Ford Motor's Bill Ford met with Trump over 'infuriating' attacks

Dan Harland tells us about a meeting between the Republican Presidential nominee and a top Ford executive.

WASHINGTON - Ford Motor's executive chairman revealed Wednesday that he had met with Donald Trump following the Republican presidential candidate's "infuriating" attacks on the automaker for expanding production in Mexico.

Bill Ford Jr. said he defended the company in a one-on-one meeting with the GOP nominee.

"I've had a very good meeting with him," Ford Jr. said at the Economic Club of Washington, D.C. "He's a very good listener and he knows the facts."

The great-grandson of company founder Henry Ford told reporters he had met with Trump "a few months ago" after the reality TV personality and real estate baron began accusing the company of moving jobs from the U.S. to Mexico.
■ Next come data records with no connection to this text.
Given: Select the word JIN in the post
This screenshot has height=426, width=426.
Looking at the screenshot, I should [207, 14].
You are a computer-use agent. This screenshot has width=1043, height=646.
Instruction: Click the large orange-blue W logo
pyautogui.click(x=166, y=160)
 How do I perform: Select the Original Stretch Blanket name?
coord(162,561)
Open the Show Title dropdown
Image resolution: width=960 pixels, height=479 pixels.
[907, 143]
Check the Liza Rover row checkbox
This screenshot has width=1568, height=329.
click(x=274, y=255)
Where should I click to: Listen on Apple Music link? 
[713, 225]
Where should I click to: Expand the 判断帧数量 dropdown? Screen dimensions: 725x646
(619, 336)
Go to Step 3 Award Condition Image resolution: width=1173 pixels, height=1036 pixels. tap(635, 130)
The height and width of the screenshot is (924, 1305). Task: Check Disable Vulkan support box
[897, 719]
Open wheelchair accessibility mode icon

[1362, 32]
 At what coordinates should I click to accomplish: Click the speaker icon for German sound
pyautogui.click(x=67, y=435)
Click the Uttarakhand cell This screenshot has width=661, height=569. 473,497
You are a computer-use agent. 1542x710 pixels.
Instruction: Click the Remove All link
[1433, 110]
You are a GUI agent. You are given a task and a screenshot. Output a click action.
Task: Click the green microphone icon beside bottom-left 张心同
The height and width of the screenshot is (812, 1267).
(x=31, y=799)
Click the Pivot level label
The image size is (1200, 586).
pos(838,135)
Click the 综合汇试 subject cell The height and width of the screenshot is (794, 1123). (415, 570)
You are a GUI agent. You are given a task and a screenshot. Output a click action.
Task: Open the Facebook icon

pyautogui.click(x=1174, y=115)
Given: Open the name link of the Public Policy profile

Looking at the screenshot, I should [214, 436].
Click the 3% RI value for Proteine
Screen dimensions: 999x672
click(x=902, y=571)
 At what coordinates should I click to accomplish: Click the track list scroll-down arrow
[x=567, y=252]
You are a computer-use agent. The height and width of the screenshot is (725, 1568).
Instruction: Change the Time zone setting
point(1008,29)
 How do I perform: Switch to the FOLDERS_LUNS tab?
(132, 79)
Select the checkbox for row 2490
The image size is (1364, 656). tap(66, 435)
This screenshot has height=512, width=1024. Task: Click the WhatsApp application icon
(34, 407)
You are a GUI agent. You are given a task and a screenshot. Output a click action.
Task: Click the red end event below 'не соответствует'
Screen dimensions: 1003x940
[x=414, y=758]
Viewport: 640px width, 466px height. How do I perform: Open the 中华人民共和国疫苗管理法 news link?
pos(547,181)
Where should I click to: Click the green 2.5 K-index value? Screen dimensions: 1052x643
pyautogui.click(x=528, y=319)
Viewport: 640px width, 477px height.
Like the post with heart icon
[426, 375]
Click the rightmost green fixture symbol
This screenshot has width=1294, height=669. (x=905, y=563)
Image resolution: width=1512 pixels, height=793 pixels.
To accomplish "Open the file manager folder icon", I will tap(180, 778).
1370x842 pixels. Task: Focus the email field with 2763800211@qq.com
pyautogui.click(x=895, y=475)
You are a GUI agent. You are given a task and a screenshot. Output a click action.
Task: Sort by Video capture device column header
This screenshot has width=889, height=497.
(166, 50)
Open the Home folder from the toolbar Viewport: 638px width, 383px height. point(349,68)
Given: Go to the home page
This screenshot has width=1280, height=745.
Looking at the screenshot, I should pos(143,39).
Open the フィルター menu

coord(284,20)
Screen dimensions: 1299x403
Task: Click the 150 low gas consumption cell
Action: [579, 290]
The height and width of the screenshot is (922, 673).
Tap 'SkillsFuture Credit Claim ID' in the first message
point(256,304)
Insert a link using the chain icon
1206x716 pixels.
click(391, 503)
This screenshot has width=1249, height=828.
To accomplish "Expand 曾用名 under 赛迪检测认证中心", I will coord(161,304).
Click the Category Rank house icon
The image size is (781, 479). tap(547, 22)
But Trump's attacks on Ford Motor have only escalated since then, with the nominee citing the automaker's growth in Mexico as an example of failed free-trade policies.

"Our jobs are fleeing the country. They are going to Mexico," Trump said last week during the first presidential debate. "So, Ford is leaving — thousands of jobs. Leaving Michigan, leaving Ohio. They are all leaving."

Ford Jr. seemed resigned to the likelihood that Trump's attacks would continue despite what he called "a great meeting" in which Trump asked "thoughtful" questions.

"The campaign trail is a different animal than anything I'm ever familiar with, so whatever he's saying he's going to say, I suppose," Ford Jr. told reporters after an on-stage interview with private equity executive David Rubenstein. "But the facts, in my mind, speak for themselves."

Ford Motor is moving production of the Ford Focus and Ford C-Max from a factory in Wayne, Mich., to Mexico in 2018 as part of a $1.6 billion investment in a plant that will create 2,800 jobs. But the automaker has vowed to preserve the Michigan jobs and says it is launching production of two new vehicles there.

Ford Motor has hired 26,000 workers and invested $12 billion in the U.S. since it narrowly avoided insolvency while competitors General Motors and Chrysler accepted federal bailouts in 2008 and 2009 and navigated bankruptcy.

"I would like to think Ford is everything that should be celebrated about what's right with the country," Ford Jr. said Wednesday. "We didn't go bankrupt, we paid back our loans, we did it the old-fashioned way, we pulled ourselves up by our bootstraps."